CREATE TABLE IF NOT EXISTS test.example_tbl7
(
    `timestamp` DATETIME NOT NULL COMMENT "The time when the log was generated",
    `type` INT NOT NULL COMMENT "The type of the log",
    `error_code` INT COMMENT "The error code",
    `error_msg` VARCHAR(1024) COMMENT "The error message",
    `op_id` BIGINT COMMENT "The owner ID",
    `op_time` DATETIME COMMENT "The time when the error was handled"
)
DUPLICATE KEY(`timestamp`, `type`, `error_code`)
DISTRIBUTED BY HASH(`type`) BUCKETS 16;
ColumnTypeSort keyComment
timestampDATETIMEYesThe time when the log was generated.
typeINTYesThe type of the log.
error_codeINTYesThe error code.
error_msgVARCHAR(1024)NoThe error message.
op_idBIGINTNoThe owner ID.
op_timeDATETIMENoThe time when the error was handled.

Key columns across models

Key columns serve different roles depending on the model:

ModelRole of key columns
Duplicate key modelSort keys only — not unique identifiers
Aggregate key modelSort keys and unique identifiers
Unique key modelSort keys and unique identifiers

Choose a data model

ScenarioRecommended model
Fixed-pattern aggregation reports (for example, daily active users, revenue by region)Aggregate key model
Relational data with primary key constraints (for example, orders, user profiles)Unique key model (MoW)
High-performance aggregate queries on primary-key dataUnique key model with MoW enabled
Raw data analysis, log queries, ad hoc explorationDuplicate key model
Partial column updatesUnique key model — see Partial Update

When not to use the Aggregate key model: Avoid it when your COUNT(*) queries must be fast, or when you need to run aggregate functions that differ from the aggregation types defined at table creation. The Aggregate key model is only efficient when rows collapse significantly — if most rows have unique keys, the pre-aggregation overhead outweighs the benefit.

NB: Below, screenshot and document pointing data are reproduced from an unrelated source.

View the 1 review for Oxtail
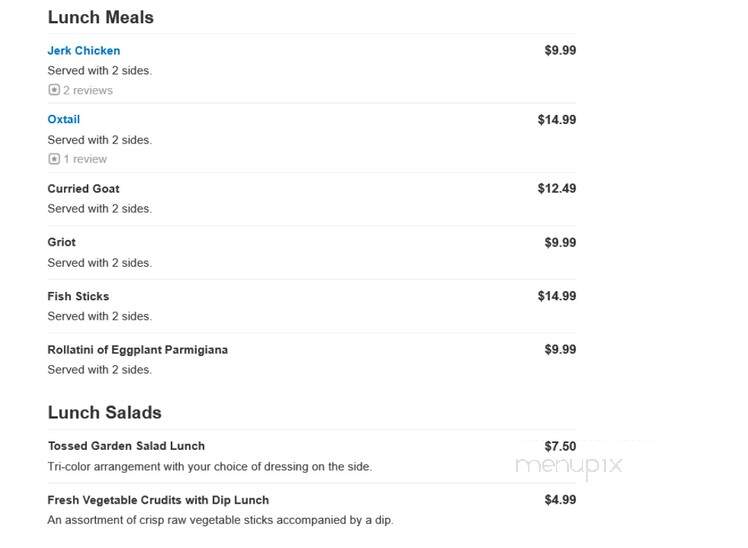Viewport: 748px width, 548px height. 85,159
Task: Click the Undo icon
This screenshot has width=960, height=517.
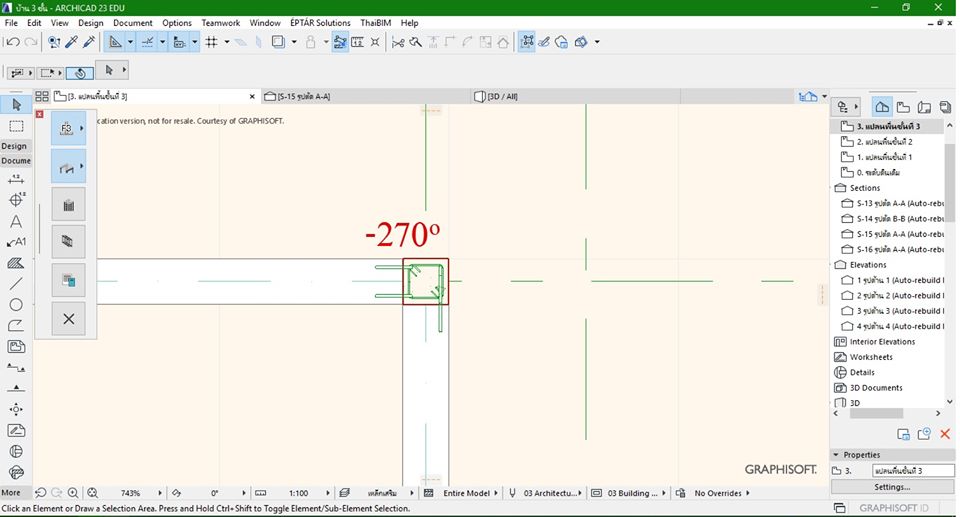Action: point(12,42)
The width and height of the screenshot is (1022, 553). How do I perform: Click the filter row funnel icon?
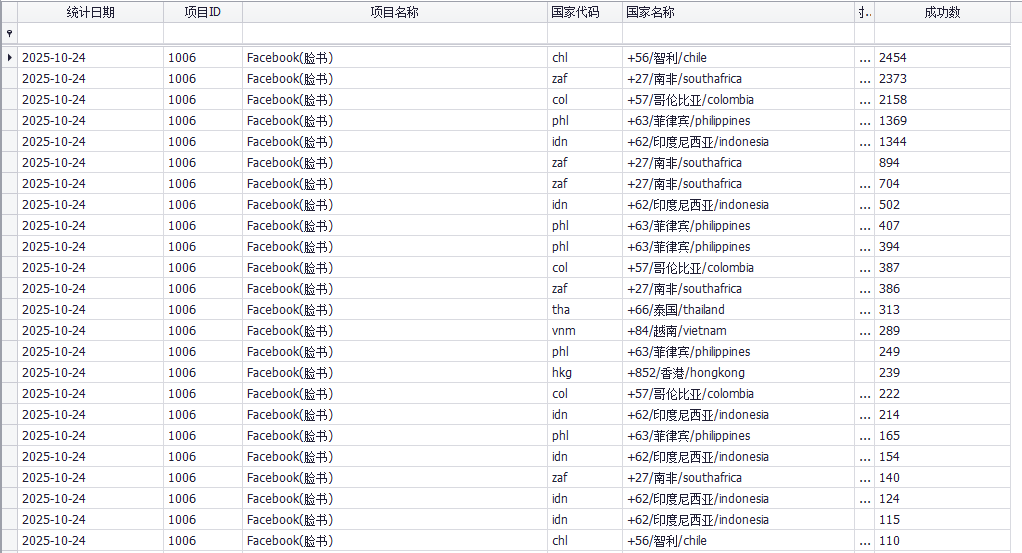tap(9, 33)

How MoW improves COUNT(*) performance

MoW uses a delete bitmap to track overwritten rows rather than aggregating at query time. Using the same two-batch scenario from the Aggregate key model limitation above:

After batch 1:

user_iddatecostdelete bit
100012017-11-2050false
100022017-11-2139false

After batch 2 (batch 1's duplicate row is marked deleted):

user_iddatecostdelete bit
100012017-11-2050true
100022017-11-2139false
user_iddatecostdelete bit
100012017-11-201false
100012017-11-215false
100032017-11-2222false

COUNT(*) skips rows with delete bit = true and scans only one column, returning 4 correctly with minimal overhead. In the test environment, COUNT(*) queries by using the MoW implementation method of the Unique key model deliver 10 times higher performance than those by using the Aggregate key model.